Court Opinion

ID: 9786025
Source: CourtListenerOpinion
Date Created: 2023-08-30 23:45:35.143819+00
Date Added: 2024-06-11T07:36:40.854202
License: Public Domain

LILE, Vice Presiding Judge:
Dissents.
¶ 1 This jury was allowed to separate following the court’s instructions and prior to closing arguments in the guilt stage, over the objection of the defendant. The trial court’s determination on sequestration at that point is entirely discretionary under 22 O.S.2001, *49§ 853. No facts are asserted to establish that this failure to sequester was an abuse of discretion. There is no claim that anything improper occurred to influence the jury. There is no claim that this is the type of case where public feehng or news coverage would require sequestration.

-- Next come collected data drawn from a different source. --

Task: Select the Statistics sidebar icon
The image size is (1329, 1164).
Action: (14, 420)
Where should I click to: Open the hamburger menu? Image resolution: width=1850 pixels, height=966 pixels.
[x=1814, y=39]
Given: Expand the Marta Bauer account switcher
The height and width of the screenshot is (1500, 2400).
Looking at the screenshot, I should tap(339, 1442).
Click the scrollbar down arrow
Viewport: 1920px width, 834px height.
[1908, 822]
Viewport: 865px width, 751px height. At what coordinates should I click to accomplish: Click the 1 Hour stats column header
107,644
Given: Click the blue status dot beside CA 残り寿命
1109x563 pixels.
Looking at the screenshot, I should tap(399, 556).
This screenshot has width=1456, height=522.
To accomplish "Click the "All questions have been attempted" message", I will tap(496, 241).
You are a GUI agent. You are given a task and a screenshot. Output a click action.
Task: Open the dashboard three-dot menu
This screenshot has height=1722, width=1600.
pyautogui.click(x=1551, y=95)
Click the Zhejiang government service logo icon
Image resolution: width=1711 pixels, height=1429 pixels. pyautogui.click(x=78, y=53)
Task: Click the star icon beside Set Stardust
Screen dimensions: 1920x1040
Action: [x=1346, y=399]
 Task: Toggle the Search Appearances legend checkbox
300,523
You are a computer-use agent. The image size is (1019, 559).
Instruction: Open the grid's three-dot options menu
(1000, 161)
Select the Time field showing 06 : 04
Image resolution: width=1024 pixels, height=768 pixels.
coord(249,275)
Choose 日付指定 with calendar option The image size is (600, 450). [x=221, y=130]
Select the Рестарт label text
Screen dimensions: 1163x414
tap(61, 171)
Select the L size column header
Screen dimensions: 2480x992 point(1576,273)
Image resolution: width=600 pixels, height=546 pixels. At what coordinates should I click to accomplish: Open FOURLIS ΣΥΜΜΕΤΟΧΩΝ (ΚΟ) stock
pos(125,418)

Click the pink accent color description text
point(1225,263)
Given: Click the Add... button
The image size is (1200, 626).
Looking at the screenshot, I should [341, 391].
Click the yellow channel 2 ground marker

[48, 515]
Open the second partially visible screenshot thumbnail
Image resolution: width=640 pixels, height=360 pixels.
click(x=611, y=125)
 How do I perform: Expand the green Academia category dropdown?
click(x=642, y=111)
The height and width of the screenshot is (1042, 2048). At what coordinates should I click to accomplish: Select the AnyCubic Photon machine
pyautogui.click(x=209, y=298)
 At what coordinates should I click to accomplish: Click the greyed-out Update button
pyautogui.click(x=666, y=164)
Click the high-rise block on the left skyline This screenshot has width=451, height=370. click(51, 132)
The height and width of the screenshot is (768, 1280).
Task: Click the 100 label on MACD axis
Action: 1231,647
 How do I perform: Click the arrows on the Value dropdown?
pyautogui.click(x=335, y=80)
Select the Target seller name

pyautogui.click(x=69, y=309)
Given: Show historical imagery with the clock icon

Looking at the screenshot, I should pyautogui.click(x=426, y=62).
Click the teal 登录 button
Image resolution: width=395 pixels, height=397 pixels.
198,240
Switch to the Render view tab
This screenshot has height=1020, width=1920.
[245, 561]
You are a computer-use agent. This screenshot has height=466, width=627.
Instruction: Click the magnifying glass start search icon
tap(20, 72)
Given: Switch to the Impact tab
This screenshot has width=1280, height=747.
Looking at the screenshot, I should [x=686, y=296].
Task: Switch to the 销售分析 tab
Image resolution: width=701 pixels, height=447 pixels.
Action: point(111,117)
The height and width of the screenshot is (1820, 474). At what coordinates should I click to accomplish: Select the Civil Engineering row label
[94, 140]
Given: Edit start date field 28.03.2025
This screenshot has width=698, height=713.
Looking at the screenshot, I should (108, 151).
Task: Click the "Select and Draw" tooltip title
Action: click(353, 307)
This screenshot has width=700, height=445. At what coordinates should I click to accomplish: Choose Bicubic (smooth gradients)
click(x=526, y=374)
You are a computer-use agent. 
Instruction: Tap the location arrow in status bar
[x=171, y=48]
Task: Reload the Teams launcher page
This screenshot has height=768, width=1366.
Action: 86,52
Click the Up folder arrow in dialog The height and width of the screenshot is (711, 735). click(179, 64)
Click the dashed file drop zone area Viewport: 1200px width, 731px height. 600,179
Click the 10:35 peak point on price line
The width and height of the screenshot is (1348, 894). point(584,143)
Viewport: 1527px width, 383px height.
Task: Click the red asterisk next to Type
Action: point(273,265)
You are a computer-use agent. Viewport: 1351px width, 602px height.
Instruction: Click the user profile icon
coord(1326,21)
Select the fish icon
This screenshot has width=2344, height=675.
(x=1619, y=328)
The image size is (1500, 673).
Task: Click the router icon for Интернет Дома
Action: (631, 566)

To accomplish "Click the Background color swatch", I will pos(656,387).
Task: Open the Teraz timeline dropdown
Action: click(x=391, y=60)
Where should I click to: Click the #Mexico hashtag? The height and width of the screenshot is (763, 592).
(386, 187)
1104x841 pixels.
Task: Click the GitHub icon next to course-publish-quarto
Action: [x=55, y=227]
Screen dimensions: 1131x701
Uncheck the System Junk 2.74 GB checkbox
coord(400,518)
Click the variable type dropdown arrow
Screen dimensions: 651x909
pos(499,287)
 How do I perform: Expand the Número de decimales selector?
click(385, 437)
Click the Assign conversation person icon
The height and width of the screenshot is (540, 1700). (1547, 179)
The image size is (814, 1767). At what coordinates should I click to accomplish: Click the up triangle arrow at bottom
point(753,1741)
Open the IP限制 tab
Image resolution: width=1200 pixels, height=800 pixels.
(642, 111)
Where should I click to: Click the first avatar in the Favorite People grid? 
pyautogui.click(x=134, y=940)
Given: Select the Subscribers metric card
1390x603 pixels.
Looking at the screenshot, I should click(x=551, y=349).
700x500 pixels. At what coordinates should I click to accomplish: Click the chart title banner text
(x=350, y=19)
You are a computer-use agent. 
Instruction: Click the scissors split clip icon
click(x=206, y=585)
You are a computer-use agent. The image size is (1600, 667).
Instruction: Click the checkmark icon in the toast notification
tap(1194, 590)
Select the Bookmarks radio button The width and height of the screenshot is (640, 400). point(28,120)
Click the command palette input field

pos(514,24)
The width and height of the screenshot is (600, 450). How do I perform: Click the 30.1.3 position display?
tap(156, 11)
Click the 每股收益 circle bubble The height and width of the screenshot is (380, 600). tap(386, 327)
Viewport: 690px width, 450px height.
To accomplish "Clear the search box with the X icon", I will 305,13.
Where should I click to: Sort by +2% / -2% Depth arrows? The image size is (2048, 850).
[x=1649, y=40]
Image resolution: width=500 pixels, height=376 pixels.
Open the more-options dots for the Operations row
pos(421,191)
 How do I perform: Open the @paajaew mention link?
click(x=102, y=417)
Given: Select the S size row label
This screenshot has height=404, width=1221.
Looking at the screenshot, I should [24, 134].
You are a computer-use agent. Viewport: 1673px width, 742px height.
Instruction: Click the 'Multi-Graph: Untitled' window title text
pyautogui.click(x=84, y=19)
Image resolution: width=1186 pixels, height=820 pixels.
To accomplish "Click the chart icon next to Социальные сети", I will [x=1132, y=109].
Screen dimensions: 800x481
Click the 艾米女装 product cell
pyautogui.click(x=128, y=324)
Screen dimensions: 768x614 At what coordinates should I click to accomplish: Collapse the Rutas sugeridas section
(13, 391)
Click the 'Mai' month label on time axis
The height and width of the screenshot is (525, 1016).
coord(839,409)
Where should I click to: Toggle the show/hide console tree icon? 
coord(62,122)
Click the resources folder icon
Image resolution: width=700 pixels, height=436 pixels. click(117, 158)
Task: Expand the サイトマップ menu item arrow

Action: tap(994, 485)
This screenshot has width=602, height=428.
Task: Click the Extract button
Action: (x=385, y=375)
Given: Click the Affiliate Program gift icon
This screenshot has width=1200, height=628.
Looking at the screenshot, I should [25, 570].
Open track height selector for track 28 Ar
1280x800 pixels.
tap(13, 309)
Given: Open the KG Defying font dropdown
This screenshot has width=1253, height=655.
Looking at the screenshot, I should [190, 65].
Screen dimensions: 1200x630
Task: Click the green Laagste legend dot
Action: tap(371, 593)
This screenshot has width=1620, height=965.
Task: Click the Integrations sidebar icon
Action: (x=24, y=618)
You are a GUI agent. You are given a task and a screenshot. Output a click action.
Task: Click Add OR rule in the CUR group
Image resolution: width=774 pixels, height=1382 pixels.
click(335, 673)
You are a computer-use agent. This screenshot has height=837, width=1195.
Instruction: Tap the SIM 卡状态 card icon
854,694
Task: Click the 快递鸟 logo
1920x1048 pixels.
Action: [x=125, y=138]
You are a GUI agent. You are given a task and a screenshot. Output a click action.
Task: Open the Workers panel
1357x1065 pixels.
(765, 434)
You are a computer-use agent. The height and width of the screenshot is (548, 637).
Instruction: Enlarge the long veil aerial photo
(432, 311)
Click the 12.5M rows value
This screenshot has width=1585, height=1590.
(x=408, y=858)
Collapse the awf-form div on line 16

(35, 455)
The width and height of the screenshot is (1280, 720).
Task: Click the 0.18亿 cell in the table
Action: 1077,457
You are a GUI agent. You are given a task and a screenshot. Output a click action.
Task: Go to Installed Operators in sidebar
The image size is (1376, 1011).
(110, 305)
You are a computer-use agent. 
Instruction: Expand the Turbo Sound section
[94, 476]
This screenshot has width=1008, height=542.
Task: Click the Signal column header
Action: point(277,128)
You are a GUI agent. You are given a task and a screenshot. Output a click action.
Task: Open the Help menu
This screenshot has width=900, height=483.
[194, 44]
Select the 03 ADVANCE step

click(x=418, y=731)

¶ 2 The jury was again allowed to separate after instructions and after closing arguments in the punishment stage. No one objected. We have repeatedly held that under these circumstances any error is waived. Wackerly v. State, 2000 OK CR 15, 12 P.3d 1, ceit. denied, 532 U.S. 1028, 121 S.Ct. 1976, 149 L.Ed.2d 768 (2001). Again, there is no claim that anything improper happened with the jury. There is no claim that any prejudice arose from these separations.
¶ 3 In the course of a trial, the jury will be allowed to separate many times. These common rest breaks during the day, night recesses and other separations are preceded by repeated admonishments to the jury not to discuss the case among themselves or with others. The admonishments work successfully in thousands of trials. Only very rarely are these admonishments inadequate. Only very rarely does something happen to breach the sanctity of the jury.
¶ 4 In this particular case, there is not even an allegation that anything improper happened and certainly no evidence that the jury was subjected to any improper influence. So, why must this case be retried; why does the Court require such a drastic remedy when nothing went wrong with the trial.
¶ 5 The trial court allowed the jury to go eat lunch after first stage closing argument and before being sequestered for deliberations. No one asserts that there were any improper influences upon the jury. Admonishments which worked throughout the trial are suddenly deemed inadequate to protect the jury during lunch and a later identical separation is no problem for this Court. There is no sound reason for this reversal. It is upon the most technical of grounds and ordered in the absence of even a hint of any prejudice. Any error here lies not with the trial court but with this Court.